In comparison, TTD did about same $300m for 2017.

They then had over 50% growth to get to upper 400’s.

Now their growth has slowed to the 40s.

ZS appears to possibly slowed growth a year before TTD did…so their P/S is compressing.

They still have analyst day next week and their annual event. May be a rough couple days until then, and then maybe they can start to bounve back.

Dreamer

3 Likes

The most significant structural downside revelations from the two conference (ZS & PANW) calls for me are these:

  1. Despite misleading listeners about taking away ZS customers, PANW CEO clearly identified ZS as a primary competitor and left no doubt of his intent to aggressively challenge them for future deals.

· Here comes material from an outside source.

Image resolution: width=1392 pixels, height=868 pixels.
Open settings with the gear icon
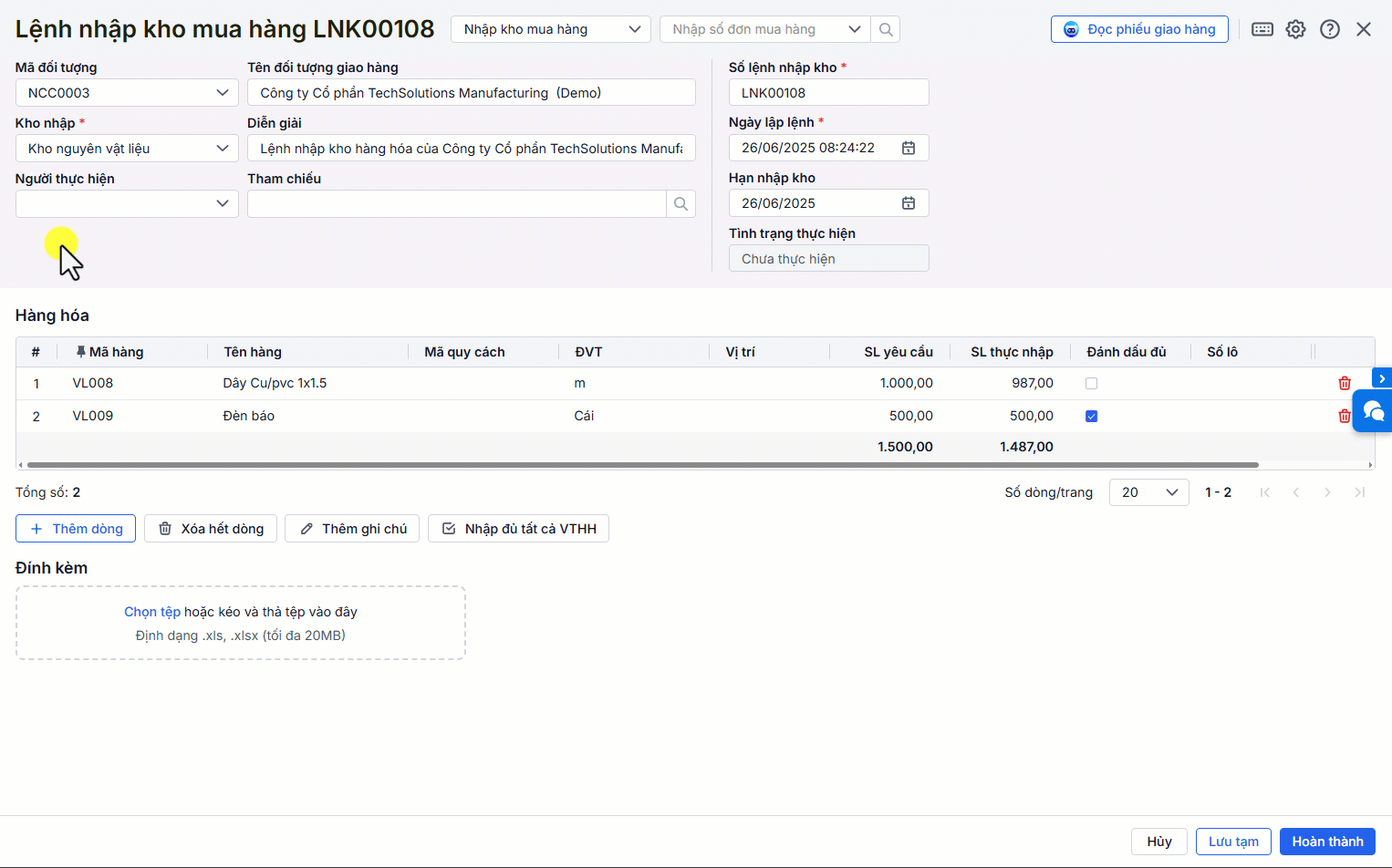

  2. Zscaler CEO confirmed that competition is growing and that it is necessary to step up sales and marketing capability to maintain rapid growth. That he rebutted PAWN CEO hype was nice and it offers some reassurance that Zscaler customers are being well served, but new customers will be a tougher sell in the future.

  3. New, focused, serious competition changes the ZS story enough for me to reallocate for now. I still believe in the excellence of the Zscaler leadership and will look to re enter later after selling at a loss this morning.

Of course, i could be wrong about near future price action of ZS and this is no NTNX or CLDR disaster.